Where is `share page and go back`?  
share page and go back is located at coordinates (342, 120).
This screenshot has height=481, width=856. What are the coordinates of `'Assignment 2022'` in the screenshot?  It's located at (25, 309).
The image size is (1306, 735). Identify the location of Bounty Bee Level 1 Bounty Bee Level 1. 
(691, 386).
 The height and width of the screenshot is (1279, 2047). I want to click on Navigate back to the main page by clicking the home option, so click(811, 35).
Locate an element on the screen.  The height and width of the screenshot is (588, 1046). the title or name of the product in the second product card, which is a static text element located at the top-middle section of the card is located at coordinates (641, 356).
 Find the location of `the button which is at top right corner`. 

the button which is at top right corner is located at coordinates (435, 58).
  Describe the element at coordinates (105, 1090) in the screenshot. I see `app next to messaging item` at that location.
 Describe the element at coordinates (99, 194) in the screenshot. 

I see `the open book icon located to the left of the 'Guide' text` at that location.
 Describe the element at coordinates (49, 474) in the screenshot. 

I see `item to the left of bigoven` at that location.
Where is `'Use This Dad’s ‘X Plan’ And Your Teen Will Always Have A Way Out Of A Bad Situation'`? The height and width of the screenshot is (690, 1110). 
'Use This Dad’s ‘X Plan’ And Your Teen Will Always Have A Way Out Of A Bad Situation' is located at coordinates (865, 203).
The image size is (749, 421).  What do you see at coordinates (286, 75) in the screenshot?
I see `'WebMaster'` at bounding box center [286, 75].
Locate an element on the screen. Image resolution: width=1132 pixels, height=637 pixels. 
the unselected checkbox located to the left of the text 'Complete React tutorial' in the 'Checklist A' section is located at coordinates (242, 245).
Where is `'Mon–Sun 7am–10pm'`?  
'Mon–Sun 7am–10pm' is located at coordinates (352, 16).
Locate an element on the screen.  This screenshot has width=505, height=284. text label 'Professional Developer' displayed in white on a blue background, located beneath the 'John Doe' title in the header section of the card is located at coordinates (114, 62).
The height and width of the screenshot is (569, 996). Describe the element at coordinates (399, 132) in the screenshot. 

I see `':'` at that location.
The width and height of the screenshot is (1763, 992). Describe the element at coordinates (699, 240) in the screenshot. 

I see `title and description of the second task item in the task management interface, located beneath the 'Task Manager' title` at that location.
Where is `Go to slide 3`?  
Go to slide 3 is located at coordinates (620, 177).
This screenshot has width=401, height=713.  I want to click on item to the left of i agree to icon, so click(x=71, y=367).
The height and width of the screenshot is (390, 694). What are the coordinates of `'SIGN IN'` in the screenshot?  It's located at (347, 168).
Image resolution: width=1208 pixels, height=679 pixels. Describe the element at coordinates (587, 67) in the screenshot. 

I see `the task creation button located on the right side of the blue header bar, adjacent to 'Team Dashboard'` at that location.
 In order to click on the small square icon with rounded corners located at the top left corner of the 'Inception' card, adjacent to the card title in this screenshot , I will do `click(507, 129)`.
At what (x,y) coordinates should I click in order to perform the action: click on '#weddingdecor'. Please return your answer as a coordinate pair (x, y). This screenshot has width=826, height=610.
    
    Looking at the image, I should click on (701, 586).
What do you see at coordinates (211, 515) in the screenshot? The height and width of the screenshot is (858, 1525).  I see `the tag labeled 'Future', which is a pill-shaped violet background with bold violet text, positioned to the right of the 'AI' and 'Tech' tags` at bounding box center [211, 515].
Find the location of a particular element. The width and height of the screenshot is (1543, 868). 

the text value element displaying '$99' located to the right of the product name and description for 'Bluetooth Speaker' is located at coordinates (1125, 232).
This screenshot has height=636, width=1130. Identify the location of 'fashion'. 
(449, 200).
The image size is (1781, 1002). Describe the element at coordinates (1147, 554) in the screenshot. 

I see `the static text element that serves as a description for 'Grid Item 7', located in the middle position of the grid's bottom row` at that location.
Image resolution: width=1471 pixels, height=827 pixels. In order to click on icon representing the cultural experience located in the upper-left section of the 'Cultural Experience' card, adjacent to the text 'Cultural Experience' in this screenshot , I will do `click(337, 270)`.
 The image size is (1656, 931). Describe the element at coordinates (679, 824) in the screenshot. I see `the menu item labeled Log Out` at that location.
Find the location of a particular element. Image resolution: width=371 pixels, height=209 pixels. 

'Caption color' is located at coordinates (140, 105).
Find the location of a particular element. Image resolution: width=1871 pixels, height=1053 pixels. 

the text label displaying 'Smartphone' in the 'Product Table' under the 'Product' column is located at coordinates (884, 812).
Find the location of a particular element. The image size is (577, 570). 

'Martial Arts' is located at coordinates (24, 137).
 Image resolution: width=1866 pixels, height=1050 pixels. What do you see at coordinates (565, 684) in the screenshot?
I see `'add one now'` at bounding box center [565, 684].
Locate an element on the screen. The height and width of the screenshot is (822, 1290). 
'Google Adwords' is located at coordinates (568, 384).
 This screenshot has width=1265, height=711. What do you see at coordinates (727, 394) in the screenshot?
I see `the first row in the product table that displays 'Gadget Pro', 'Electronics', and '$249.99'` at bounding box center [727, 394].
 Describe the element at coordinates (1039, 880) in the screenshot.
------
Copy out the rows that begin at the line containing "In order to click on the" and end with the line containing "The image size is (1656, 931).", both of those lines included. Reproduce them exactly as they appear, with nothing changed.

Result for this exercise
 In order to click on the small square icon with rounded corners located at the top left corner of the 'Inception' card, adjacent to the card title in this screenshot , I will do `click(507, 129)`.
At what (x,y) coordinates should I click in order to perform the action: click on '#weddingdecor'. Please return your answer as a coordinate pair (x, y). This screenshot has width=826, height=610.
    
    Looking at the image, I should click on (701, 586).
What do you see at coordinates (211, 515) in the screenshot? The height and width of the screenshot is (858, 1525).  I see `the tag labeled 'Future', which is a pill-shaped violet background with bold violet text, positioned to the right of the 'AI' and 'Tech' tags` at bounding box center [211, 515].
Find the location of a particular element. The width and height of the screenshot is (1543, 868). 

the text value element displaying '$99' located to the right of the product name and description for 'Bluetooth Speaker' is located at coordinates (1125, 232).
This screenshot has height=636, width=1130. Identify the location of 'fashion'. 
(449, 200).
The image size is (1781, 1002). Describe the element at coordinates (1147, 554) in the screenshot. 

I see `the static text element that serves as a description for 'Grid Item 7', located in the middle position of the grid's bottom row` at that location.
Image resolution: width=1471 pixels, height=827 pixels. In order to click on icon representing the cultural experience located in the upper-left section of the 'Cultural Experience' card, adjacent to the text 'Cultural Experience' in this screenshot , I will do `click(337, 270)`.
 The image size is (1656, 931). Describe the element at coordinates (679, 824) in the screenshot. I see `the menu item labeled Log Out` at that location.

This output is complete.